**WHAT IS REQUIRED:** Reproduce every one of the rows below verbatim, leaving out the pictures.

**INFORMATION SHOWN:**

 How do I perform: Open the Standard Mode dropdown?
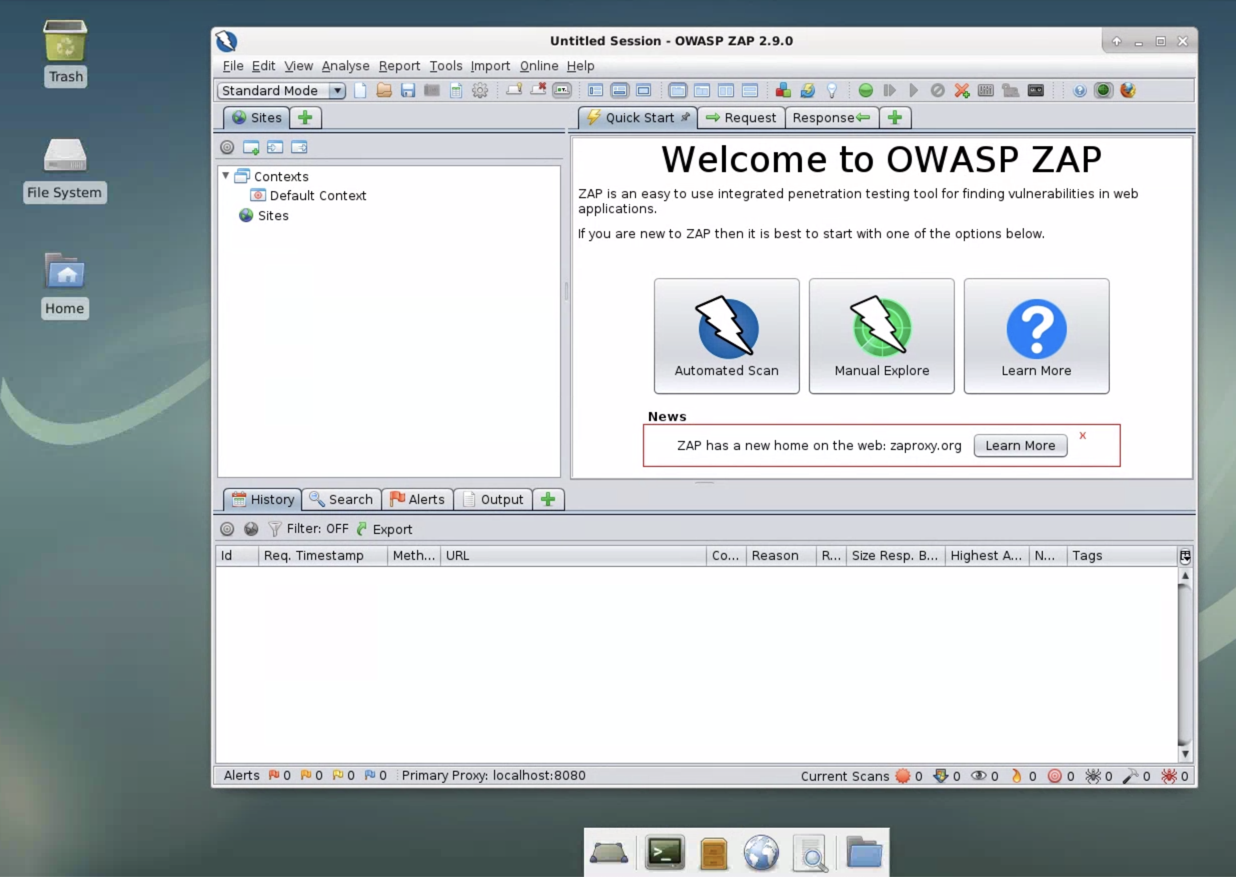point(281,90)
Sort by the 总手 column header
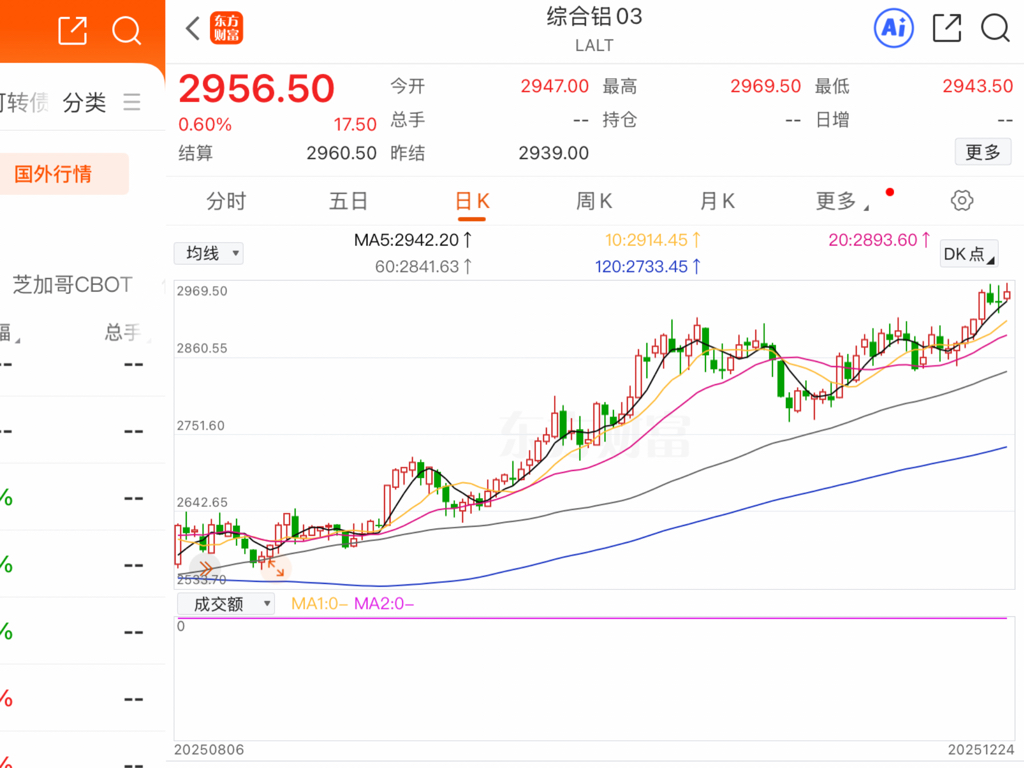 (126, 332)
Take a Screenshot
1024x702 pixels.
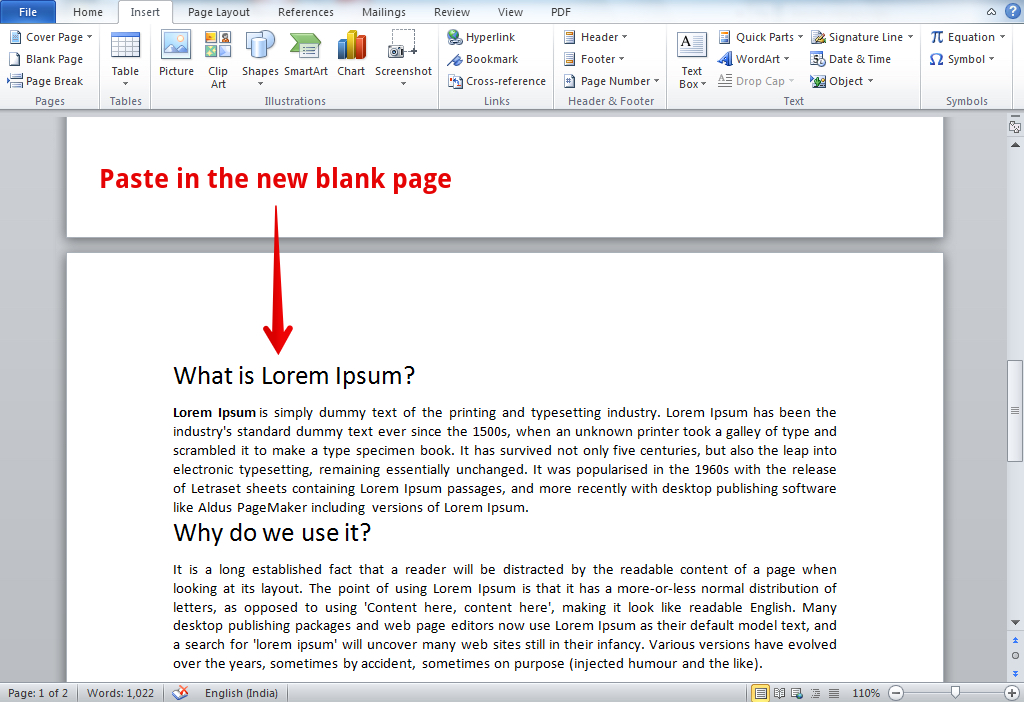tap(403, 57)
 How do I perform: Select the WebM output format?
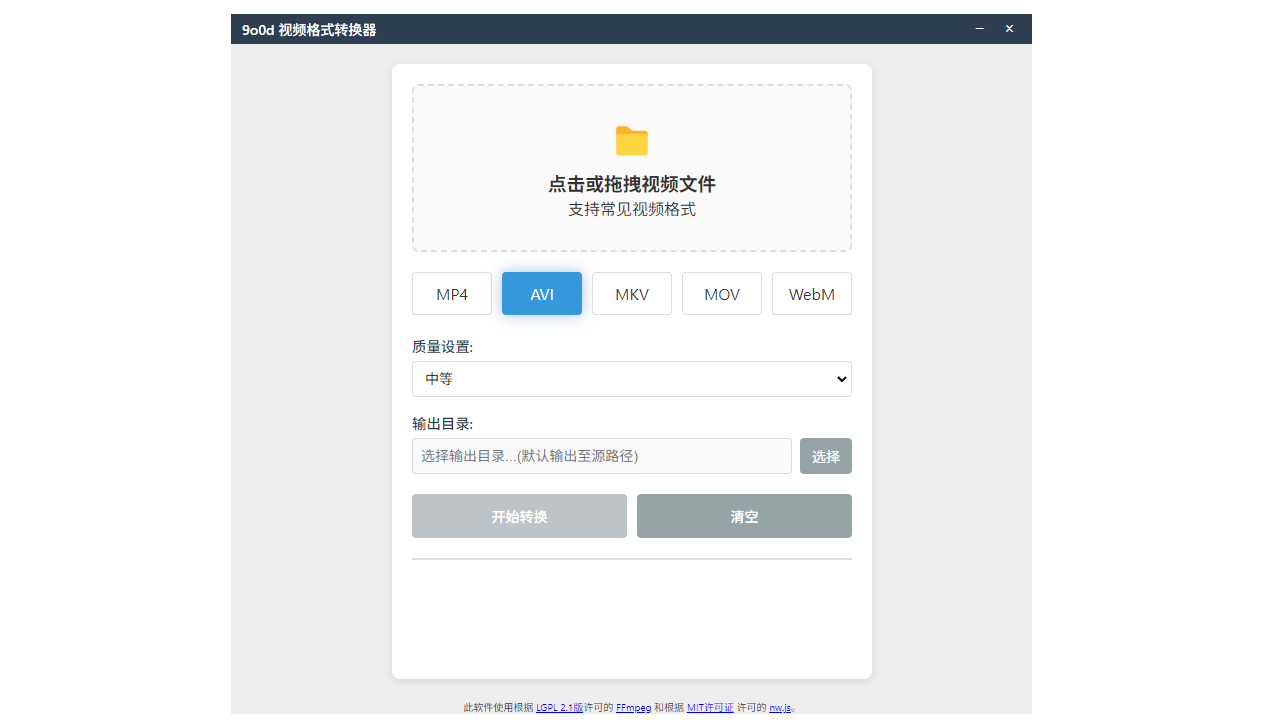pyautogui.click(x=811, y=293)
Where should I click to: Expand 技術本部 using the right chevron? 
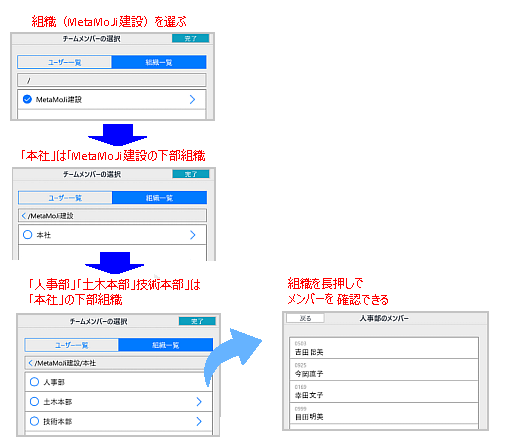pyautogui.click(x=199, y=421)
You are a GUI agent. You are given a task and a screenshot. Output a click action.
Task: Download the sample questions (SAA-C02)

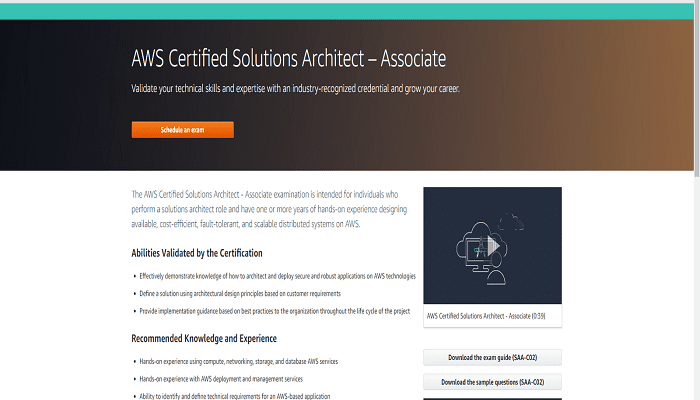pyautogui.click(x=492, y=382)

**RESULT:**
 How do I perform: Open the Standard Mode dropdown?
point(281,90)
Sort by the 总手 column header
 (126, 332)
Take a Screenshot
1024x702 pixels.
tap(403, 57)
 How do I perform: Select the WebM output format?
pyautogui.click(x=811, y=293)
Where should I click to: Expand 技術本部 using the right chevron? 
pyautogui.click(x=199, y=421)
You are a GUI agent. You are given a task and a screenshot. Output a click action.
Task: Download the sample questions (SAA-C02)

pyautogui.click(x=492, y=382)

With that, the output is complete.